> _Required work_
Could you show each line of the records that contains the word "checkbox"?

^^^^^^^^^^^^^^^^

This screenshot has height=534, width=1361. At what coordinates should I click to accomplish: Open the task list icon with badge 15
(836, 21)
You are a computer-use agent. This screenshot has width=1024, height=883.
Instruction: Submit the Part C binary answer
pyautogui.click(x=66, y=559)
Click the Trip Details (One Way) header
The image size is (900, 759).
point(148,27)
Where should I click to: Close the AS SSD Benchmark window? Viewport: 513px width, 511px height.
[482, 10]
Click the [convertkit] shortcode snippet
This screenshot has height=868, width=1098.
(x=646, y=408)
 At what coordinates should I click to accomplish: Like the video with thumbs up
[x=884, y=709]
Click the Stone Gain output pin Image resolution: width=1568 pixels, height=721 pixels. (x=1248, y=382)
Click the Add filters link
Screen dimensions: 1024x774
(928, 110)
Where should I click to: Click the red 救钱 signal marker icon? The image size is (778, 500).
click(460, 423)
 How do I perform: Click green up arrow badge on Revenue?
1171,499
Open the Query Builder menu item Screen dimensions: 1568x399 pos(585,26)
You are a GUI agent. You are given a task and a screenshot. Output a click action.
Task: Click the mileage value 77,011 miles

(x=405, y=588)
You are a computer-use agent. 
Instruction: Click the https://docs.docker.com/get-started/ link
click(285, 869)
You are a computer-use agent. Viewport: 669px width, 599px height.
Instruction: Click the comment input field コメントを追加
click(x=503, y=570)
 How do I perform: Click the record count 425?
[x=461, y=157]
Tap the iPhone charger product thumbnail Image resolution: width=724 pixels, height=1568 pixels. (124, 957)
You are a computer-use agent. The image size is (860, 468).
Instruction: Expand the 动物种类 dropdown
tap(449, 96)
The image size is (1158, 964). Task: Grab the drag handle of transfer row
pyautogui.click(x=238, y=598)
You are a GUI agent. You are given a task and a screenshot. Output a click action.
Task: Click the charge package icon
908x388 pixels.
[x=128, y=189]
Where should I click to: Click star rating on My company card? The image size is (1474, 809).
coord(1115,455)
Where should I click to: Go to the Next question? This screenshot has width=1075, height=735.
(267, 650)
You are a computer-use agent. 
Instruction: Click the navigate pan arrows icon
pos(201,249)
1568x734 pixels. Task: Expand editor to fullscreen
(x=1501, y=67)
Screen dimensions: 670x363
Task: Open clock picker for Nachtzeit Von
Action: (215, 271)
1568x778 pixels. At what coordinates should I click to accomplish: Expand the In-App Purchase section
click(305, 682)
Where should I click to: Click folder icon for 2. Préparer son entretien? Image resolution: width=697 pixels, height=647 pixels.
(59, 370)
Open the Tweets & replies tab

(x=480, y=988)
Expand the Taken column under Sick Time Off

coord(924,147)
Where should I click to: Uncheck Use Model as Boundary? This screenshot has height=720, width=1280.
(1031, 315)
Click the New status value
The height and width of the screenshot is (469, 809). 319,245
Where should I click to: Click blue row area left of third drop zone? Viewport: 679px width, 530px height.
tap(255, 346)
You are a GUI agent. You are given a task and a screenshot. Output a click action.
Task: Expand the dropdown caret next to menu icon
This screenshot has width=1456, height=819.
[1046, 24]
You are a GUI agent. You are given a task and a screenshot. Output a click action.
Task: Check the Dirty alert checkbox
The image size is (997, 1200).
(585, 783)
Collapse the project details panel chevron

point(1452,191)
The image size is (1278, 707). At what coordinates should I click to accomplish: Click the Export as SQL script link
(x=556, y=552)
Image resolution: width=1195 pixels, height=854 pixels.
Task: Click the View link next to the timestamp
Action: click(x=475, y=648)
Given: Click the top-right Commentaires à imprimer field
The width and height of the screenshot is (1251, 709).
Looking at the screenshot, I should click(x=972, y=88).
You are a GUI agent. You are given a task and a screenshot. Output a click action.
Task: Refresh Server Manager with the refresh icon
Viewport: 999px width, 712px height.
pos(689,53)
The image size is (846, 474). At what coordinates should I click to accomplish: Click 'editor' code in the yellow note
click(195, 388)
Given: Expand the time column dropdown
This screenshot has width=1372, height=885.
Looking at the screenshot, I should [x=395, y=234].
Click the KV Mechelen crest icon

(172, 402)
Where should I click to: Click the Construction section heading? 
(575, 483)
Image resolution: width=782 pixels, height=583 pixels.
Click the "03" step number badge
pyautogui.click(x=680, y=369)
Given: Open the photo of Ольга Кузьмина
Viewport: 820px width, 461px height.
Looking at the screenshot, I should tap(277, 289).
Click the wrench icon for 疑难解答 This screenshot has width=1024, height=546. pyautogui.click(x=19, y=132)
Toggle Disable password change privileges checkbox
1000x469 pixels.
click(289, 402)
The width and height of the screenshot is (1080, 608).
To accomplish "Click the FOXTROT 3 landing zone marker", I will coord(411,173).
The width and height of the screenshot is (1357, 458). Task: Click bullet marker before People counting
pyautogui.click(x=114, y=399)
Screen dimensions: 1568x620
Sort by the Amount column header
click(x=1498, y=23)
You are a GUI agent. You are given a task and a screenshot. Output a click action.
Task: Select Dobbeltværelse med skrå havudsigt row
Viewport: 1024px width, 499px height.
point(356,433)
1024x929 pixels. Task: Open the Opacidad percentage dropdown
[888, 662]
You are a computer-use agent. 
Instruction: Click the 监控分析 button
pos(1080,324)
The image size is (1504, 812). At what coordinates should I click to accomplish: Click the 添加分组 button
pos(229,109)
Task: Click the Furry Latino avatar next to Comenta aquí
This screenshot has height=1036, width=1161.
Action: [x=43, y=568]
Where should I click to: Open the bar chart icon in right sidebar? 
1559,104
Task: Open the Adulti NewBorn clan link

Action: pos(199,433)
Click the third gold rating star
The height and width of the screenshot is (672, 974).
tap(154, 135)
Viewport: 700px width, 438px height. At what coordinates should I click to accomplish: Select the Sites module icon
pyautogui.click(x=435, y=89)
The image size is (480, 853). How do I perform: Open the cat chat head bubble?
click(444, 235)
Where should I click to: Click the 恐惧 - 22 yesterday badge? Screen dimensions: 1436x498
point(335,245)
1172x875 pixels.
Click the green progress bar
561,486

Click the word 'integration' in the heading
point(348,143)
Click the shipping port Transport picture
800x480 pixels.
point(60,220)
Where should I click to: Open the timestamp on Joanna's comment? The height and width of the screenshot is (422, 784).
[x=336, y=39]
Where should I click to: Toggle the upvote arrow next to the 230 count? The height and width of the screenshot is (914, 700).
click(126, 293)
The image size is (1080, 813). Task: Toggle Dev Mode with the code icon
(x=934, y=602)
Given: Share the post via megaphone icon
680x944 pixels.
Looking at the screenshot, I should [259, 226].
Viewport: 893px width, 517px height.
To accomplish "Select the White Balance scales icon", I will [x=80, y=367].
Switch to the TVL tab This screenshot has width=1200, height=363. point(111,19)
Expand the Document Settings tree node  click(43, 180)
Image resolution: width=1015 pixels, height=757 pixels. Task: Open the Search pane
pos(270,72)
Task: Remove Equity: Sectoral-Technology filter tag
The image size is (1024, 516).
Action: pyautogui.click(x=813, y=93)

^^^^^^^^^^^^^^^^

> _Exercise response_
Task: Check the Dirty alert checkbox
Toggle Disable password change privileges checkbox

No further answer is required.